Direct lenders and debt funds have historically presented themselves as more suitable partners for businesses than banks, bondholders or other institutional lenders. When the going gets tough, they may be quicker to walk away from covenants and offer new money than a less concentrated group of creditors. But it also puts them in pole position to take the keys to a business if something goes wrong, which we might see happening this year.
Concentrated creditors groups have their advantages. As direct lenders began to engage in middle market lending in Europe, they were keen to publicize these benefits, especially with sponsors.
Direct lenders argue, and rightly so, that they can be quicker to make financing commitments. They are smaller and less bureaucratic than the banks; and with fewer counterparties involved, when speed is of the essence, it is best to deal with a single creditor.
They can also boast of offering flexibility. Highly leveraged or complex transactions, loans to non-traditional sectors, and transactions with unusual structures are all ideal areas for direct lenders, as it can be difficult for banks to break up and syndicate these types of transactions. risks.
Then there is the sense of partnership that some funds claim to offer. They can be flexible about targeted acquisitions, exclusions, dividends, and other corporate actions in ways that most institutional lenders cannot.
They expect good access to management information, but can use this better understanding of the business to further adapt to new approaches to the business. They might even be happy to put in fresh money, to help a sponsor complete their investment thesis.
In public markets, lenders and investors have little particular reason to trust management teams or sponsors. Access to management is scarce and information flows are tightly controlled. Quarterly report analysis becomes a contest between analysts seeking to uncover the truth and management seeking to obscure it.
But direct lenders take concentrated positions. A fund can give maybe 10 loans, rather than the hundreds that end up in a CLO. They expect to dig deeper into each business and have an intimate understanding of their business drivers, along with better insight and access to leadership. After all, if you’re the only creditor in a business, all you have to do is pick up the phone.
Manage the business
So far, in the Covid-19 crisis, it has worked mostly well. But the pandemic is not yet over.
Direct lenders, as well as their public market counterparts, have been largely willing to forgo leveraging breaches caused by the pandemic, often in exchange for minimum liquidity commitments. The funds may charge a fee of 50-150bp for the waiver, or a progressive drawdown on the margin as the business becomes more indebted.
Few institutional lenders, whether banks, CLOs or loan funds, have had much appetite to take the keys to struggling sponsors.

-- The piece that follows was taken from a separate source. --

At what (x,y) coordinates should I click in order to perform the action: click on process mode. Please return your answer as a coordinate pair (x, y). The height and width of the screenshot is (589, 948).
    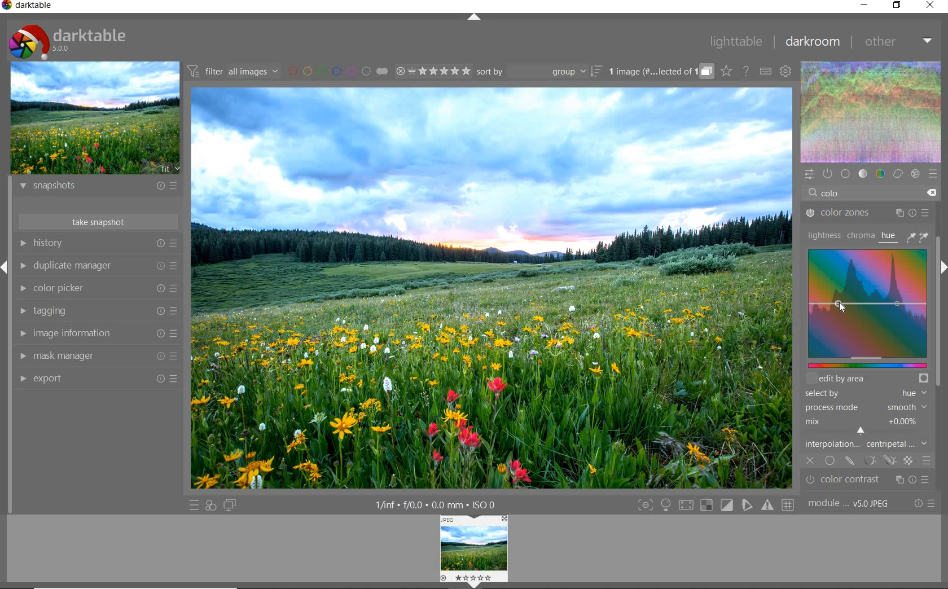
    Looking at the image, I should click on (865, 409).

There have been a handful of cases involving the more difficult companies – Swissport or Europcar, for example – where loans and bonds ended up in the hands of struggling debt specialists able to transform their positions in debt structures. share capital.
But aggressive enforcement is not in the playbook for most parity lenders. They don’t have the skills, the spare time, or the appetite to become business owners rather than the financial ones. Unless they sell off their positions in the troubled debt market, assuming transfer restrictions allow, they often lack coordination to complete restructuring on the most favorable terms.
This is not always true for direct lenders. A number of the larger private lenders sit on larger alternative asset managers, often with substantial private stakes and distressed debt interests. They have the skills and the appetite to own businesses on the cheap.
The very model of partnership that gives direct lenders a deep insight into a business also gives these lenders a clear idea of the opportunities available to enforce security and take over a struggling business. They understand the strengths and weaknesses of existing management and strategies, the competitive landscape, risks and opportunities.
Their facility agreements also often have teeth that are not present in public markets. Maintenance clauses are generally present, warranty packages are more solid and security more applicable. The flip side of the informal flexibility that direct lenders are willing to give to sponsors is a more restrictive formal document, than an increasingly lax “B” term loan or high yield bond documentation.
If direct lenders want to play hard in restructuring, taking over a struggling business, or extracting value, they usually just have to negotiate with themselves. They are not always the only lender in a business, but they are likely to be part of a small club, which allows them to skip the delicate phase of forming creditors committees, finding advisors and to align interests. Again, a few phone calls will suffice.
Put it all together and some direct lenders may end up swallowing the companies they have loaned as partners. That’s not necessarily a bad thing – debt-for-equity swapping is a mainstay of corporate restructuring for a reason – but it might not fit well with sponsors and other owners who bought the hype from direct loans. But for direct lenders, who have a choice between low margin gains and fees for waivers of covenants or taking over the business and selling it four or five years later, the latter might be the choice. more lucrative.
A safeguard, for some, will be a fund’s long-term reputation. Direct lenders are still in urgent need of new transactions and compete with public markets, which have proven to be the most accommodating since being backed by central banks, and banks, which are increasingly desperate to cut back. loan budgets.
Funds that earn a reputation for being ready to trigger security for businesses grappling with the impact of the pandemic will struggle to find attractive deals in the future.
But with the deployment of Covid-19 vaccines and the end of blockages in sight, the temptation may still prove to be too great in some cases, and sponsors could end up regretting the day they raised funds from direct lenders and helped to “disintermediate” the banking system.